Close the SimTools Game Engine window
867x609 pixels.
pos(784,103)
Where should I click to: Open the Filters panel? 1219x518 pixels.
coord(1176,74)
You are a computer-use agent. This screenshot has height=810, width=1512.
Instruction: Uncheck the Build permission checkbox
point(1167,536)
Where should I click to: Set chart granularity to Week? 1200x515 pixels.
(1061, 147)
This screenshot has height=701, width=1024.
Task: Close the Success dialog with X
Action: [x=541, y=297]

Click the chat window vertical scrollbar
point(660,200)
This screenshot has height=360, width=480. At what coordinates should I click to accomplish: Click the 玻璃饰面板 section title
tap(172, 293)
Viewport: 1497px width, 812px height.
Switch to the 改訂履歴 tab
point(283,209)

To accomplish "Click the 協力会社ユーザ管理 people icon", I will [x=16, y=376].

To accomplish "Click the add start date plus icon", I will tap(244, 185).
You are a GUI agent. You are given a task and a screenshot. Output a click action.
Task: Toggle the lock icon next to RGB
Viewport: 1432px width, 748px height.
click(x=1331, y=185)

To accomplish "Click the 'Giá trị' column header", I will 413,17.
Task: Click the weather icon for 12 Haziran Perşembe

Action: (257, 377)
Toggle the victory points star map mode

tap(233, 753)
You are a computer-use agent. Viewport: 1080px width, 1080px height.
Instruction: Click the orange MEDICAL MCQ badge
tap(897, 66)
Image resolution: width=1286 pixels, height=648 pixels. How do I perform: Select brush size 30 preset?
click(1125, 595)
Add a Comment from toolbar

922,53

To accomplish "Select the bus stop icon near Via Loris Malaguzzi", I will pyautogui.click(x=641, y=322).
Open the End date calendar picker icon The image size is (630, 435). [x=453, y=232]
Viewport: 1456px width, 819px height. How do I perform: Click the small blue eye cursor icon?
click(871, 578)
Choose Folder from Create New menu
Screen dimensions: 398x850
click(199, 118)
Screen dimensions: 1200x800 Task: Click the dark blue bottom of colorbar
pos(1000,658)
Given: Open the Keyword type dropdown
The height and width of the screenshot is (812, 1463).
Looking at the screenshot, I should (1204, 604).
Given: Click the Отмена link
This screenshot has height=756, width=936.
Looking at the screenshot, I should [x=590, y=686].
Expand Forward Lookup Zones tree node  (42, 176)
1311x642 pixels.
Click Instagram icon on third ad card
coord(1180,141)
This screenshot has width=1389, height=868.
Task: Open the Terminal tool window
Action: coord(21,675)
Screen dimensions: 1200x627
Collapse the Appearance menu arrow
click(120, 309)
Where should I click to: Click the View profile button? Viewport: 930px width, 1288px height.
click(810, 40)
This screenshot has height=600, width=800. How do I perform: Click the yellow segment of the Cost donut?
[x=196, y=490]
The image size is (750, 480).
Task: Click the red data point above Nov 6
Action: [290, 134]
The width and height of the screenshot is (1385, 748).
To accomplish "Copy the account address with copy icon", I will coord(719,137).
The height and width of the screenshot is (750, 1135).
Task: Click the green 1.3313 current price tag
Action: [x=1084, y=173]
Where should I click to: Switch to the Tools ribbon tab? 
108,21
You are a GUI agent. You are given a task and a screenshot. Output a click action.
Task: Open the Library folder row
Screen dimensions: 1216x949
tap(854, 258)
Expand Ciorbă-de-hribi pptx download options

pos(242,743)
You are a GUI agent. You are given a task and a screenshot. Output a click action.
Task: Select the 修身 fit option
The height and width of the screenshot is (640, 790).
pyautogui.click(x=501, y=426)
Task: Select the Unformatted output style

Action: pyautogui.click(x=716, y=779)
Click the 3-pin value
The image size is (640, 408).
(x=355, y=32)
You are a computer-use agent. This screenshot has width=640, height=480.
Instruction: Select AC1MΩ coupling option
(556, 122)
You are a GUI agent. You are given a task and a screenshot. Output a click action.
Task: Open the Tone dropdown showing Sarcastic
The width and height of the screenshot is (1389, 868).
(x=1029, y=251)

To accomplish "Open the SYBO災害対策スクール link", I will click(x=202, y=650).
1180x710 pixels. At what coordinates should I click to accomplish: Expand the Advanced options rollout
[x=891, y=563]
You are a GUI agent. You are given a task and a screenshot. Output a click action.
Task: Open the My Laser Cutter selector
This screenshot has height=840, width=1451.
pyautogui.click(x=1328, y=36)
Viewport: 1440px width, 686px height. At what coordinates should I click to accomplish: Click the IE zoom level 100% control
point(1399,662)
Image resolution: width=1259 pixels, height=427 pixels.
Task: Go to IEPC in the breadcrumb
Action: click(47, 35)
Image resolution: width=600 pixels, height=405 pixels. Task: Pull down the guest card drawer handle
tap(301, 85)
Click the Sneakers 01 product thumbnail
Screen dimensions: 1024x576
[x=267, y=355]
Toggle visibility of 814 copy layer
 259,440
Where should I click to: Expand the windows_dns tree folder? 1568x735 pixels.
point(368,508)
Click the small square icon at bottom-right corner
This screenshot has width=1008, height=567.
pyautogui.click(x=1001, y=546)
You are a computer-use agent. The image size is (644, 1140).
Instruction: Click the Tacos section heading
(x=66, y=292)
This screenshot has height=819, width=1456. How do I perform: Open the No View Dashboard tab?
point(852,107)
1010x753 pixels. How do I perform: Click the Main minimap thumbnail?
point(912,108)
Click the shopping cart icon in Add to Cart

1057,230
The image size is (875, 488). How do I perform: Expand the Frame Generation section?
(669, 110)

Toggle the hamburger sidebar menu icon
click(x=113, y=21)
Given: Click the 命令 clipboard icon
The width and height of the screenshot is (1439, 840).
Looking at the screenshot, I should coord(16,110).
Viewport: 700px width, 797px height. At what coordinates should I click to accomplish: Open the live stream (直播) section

§ §

Render the entire listing above as a Markdown table with two columns, Row and Line: number the rows and put one line in each, skipping blank lines.

▶ **The reply**:
| Row | Line |
|---|---|
| 1 | Close the SimTools Game Engine window |
| 2 | 867x609 pixels. |
| 3 | pos(784,103) |
| 4 | Where should I click to: Open the Filters panel? 1219x518 pixels. |
| 5 | coord(1176,74) |
| 6 | You are a computer-use agent. This screenshot has height=810, width=1512. |
| 7 | Instruction: Uncheck the Build permission checkbox |
| 8 | point(1167,536) |
| 9 | Where should I click to: Set chart granularity to Week? 1200x515 pixels. |
| 10 | (1061, 147) |
| 11 | This screenshot has height=701, width=1024. |
| 12 | Task: Close the Success dialog with X |
| 13 | Action: [x=541, y=297] |
| 14 | Click the chat window vertical scrollbar |
| 15 | point(660,200) |
| 16 | This screenshot has height=360, width=480. At what coordinates should I click to accomplish: Click the 玻璃饰面板 section title |
| 17 | tap(172, 293) |
| 18 | Viewport: 1497px width, 812px height. |
| 19 | Switch to the 改訂履歴 tab |
| 20 | point(283,209) |
| 21 | To accomplish "Click the 協力会社ユーザ管理 people icon", I will [x=16, y=376]. |
| 22 | To accomplish "Click the add start date plus icon", I will tap(244, 185). |
| 23 | You are a GUI agent. You are given a task and a screenshot. Output a click action. |
| 24 | Task: Toggle the lock icon next to RGB |
| 25 | Viewport: 1432px width, 748px height. |
| 26 | click(x=1331, y=185) |
| 27 | To accomplish "Click the 'Giá trị' column header", I will 413,17. |
| 28 | Task: Click the weather icon for 12 Haziran Perşembe |
| 29 | Action: (257, 377) |
| 30 | Toggle the victory points star map mode |
| 31 | tap(233, 753) |
| 32 | You are a computer-use agent. Viewport: 1080px width, 1080px height. |
| 33 | Instruction: Click the orange MEDICAL MCQ badge |
| 34 | tap(897, 66) |
| 35 | Image resolution: width=1286 pixels, height=648 pixels. How do I perform: Select brush size 30 preset? |
| 36 | click(1125, 595) |
| 37 | Add a Comment from toolbar |
| 38 | 922,53 |
| 39 | To accomplish "Select the bus stop icon near Via Loris Malaguzzi", I will pyautogui.click(x=641, y=322). |
| 40 | Open the End date calendar picker icon The image size is (630, 435). [x=453, y=232] |
| 41 | Viewport: 1456px width, 819px height. How do I perform: Click the small blue eye cursor icon? |
| 42 | click(871, 578) |
| 43 | Choose Folder from Create New menu |
| 44 | Screen dimensions: 398x850 |
| 45 | click(199, 118) |
| 46 | Screen dimensions: 1200x800 Task: Click the dark blue bottom of colorbar |
| 47 | pos(1000,658) |
| 48 | Given: Open the Keyword type dropdown |
| 49 | The height and width of the screenshot is (812, 1463). |
| 50 | Looking at the screenshot, I should (1204, 604). |
| 51 | Given: Click the Отмена link |
| 52 | This screenshot has height=756, width=936. |
| 53 | Looking at the screenshot, I should [x=590, y=686]. |
| 54 | Expand Forward Lookup Zones tree node  (42, 176) |
| 55 | 1311x642 pixels. |
| 56 | Click Instagram icon on third ad card |
| 57 | coord(1180,141) |
| 58 | This screenshot has width=1389, height=868. |
| 59 | Task: Open the Terminal tool window |
| 60 | Action: coord(21,675) |
| 61 | Screen dimensions: 1200x627 |
| 62 | Collapse the Appearance menu arrow |
| 63 | click(120, 309) |
| 64 | Where should I click to: Click the View profile button? Viewport: 930px width, 1288px height. |
| 65 | click(810, 40) |
| 66 | This screenshot has height=600, width=800. How do I perform: Click the yellow segment of the Cost donut? |
| 67 | [x=196, y=490] |
| 68 | The image size is (750, 480). |
| 69 | Task: Click the red data point above Nov 6 |
| 70 | Action: [290, 134] |
| 71 | The width and height of the screenshot is (1385, 748). |
| 72 | To accomplish "Copy the account address with copy icon", I will coord(719,137). |
| 73 | The height and width of the screenshot is (750, 1135). |
| 74 | Task: Click the green 1.3313 current price tag |
| 75 | Action: [x=1084, y=173] |
| 76 | Where should I click to: Switch to the Tools ribbon tab?  |
| 77 | 108,21 |
| 78 | You are a GUI agent. You are given a task and a screenshot. Output a click action. |
| 79 | Task: Open the Library folder row |
| 80 | Screen dimensions: 1216x949 |
| 81 | tap(854, 258) |
| 82 | Expand Ciorbă-de-hribi pptx download options |
| 83 | pos(242,743) |
| 84 | You are a GUI agent. You are given a task and a screenshot. Output a click action. |
| 85 | Task: Select the 修身 fit option |
| 86 | The height and width of the screenshot is (640, 790). |
| 87 | pyautogui.click(x=501, y=426) |
| 88 | Task: Select the Unformatted output style |
| 89 | Action: pyautogui.click(x=716, y=779) |
| 90 | Click the 3-pin value |
| 91 | The image size is (640, 408). |
| 92 | (x=355, y=32) |
| 93 | You are a computer-use agent. This screenshot has width=640, height=480. |
| 94 | Instruction: Select AC1MΩ coupling option |
| 95 | (556, 122) |
| 96 | You are a GUI agent. You are given a task and a screenshot. Output a click action. |
| 97 | Task: Open the Tone dropdown showing Sarcastic |
| 98 | The width and height of the screenshot is (1389, 868). |
| 99 | (x=1029, y=251) |
| 100 | To accomplish "Open the SYBO災害対策スクール link", I will click(x=202, y=650). |
| 101 | 1180x710 pixels. At what coordinates should I click to accomplish: Expand the Advanced options rollout |
| 102 | [x=891, y=563] |
| 103 | You are a GUI agent. You are given a task and a screenshot. Output a click action. |
| 104 | Task: Open the My Laser Cutter selector |
| 105 | This screenshot has height=840, width=1451. |
| 106 | pyautogui.click(x=1328, y=36) |
| 107 | Viewport: 1440px width, 686px height. At what coordinates should I click to accomplish: Click the IE zoom level 100% control |
| 108 | point(1399,662) |
| 109 | Image resolution: width=1259 pixels, height=427 pixels. |
| 110 | Task: Go to IEPC in the breadcrumb |
| 111 | Action: click(47, 35) |
| 112 | Image resolution: width=600 pixels, height=405 pixels. Task: Pull down the guest card drawer handle |
| 113 | tap(301, 85) |
| 114 | Click the Sneakers 01 product thumbnail |
| 115 | Screen dimensions: 1024x576 |
| 116 | [x=267, y=355] |
| 117 | Toggle visibility of 814 copy layer |
| 118 |  259,440 |
| 119 | Where should I click to: Expand the windows_dns tree folder? 1568x735 pixels. |
| 120 | point(368,508) |
| 121 | Click the small square icon at bottom-right corner |
| 122 | This screenshot has width=1008, height=567. |
| 123 | pyautogui.click(x=1001, y=546) |
| 124 | You are a computer-use agent. The image size is (644, 1140). |
| 125 | Instruction: Click the Tacos section heading |
| 126 | (x=66, y=292) |
| 127 | This screenshot has height=819, width=1456. How do I perform: Open the No View Dashboard tab? |
| 128 | point(852,107) |
| 129 | 1010x753 pixels. How do I perform: Click the Main minimap thumbnail? |
| 130 | point(912,108) |
| 131 | Click the shopping cart icon in Add to Cart |
| 132 | 1057,230 |
| 133 | The image size is (875, 488). How do I perform: Expand the Frame Generation section? |
| 134 | (669, 110) |
| 135 | Toggle the hamburger sidebar menu icon |
| 136 | click(x=113, y=21) |
| 137 | Given: Click the 命令 clipboard icon |
| 138 | The width and height of the screenshot is (1439, 840). |
| 139 | Looking at the screenshot, I should coord(16,110). |
| 140 | Viewport: 700px width, 797px height. At what coordinates should I click to accomplish: Open the live stream (直播) section |